I’ve been inspired by the Jesuits to add an examen prayer to my daily regimen. But I also tweaked it a bit and added some other bits of wisdom collected from other sources as well.

 

First a summary. It involves 3 simple steps of reflecting on goodness, progress, and setbacks over a day or part of a day as i sometimes try to use it as Ignatius recommended for examen upon rising, at noon and at the end of a day.

 

Part 1: Gratitude for goodness

 

Think back over your day and see if there are clearly places where God was at work. The evidence for this would be signs of goodness, beauty or truth – what philosophers call the “transcendentals.” Offer prayers of thanks for these signs of God that punctuate your day with light. Write them down if you keep a journal or just list them in your mind. The point is to feel and express gratitude for God’s manifest presence. Some categories to get you going might be nature – the wonder of the natural order of sky, trees, birds, and flowers- and relationships -conversations, contact with friends or family.

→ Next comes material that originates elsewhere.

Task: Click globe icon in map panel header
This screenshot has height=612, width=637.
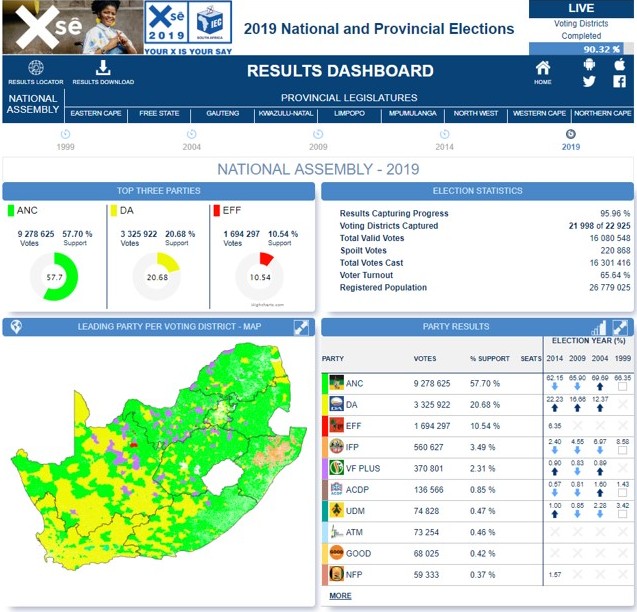Action: [x=16, y=327]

Gratitude will naturally lead you to having a sense of confidence that God is working in your life and the world around you.

 

Part 2: Progress

 

Next, spend a few minutes reflecting on progress you’ve made on goals – assuming you have some. This can be anything from a project you are working on to a personal trait you are trying to develop like patience or love to an idea you had that will help you further a long held dream. Maybe there is some specific habit you are working to acquire and you want to note some progress however small. I’ve heard that it takes 21 days to develop a new habit. Perhaps you want to develop a habit for something simple but potentially life changing like eating more fresh fruit and vegetables and noting that you were able to do this during the day. That’s progress! Note it. Celebrate it. (And do it for 20 more days and you got it!)

 

Part 3: Setbacks

 

Finally we end with repentance for any area that you failed or fumbled in your attempt to love God and love others. We don’t need to beat ourselves up though. This is for our learning and formation! We ask forgiveness and then make plans to do better. (I John 1.9) We envision doing better at the next opportunity. We listen to our conscience and see if it is clear. We listen for the still small voice of the Spirit and see if God shines light on an area we might not have realized.

 

Bonus: Sometimes ending on setbacks can seem pretty negative. It can be good to complete the loop and return to gratitude by writing an encouraging note or expressing thanks to someone who crossed your path during the day and was an agent of God’s presence – whether they knew it or not!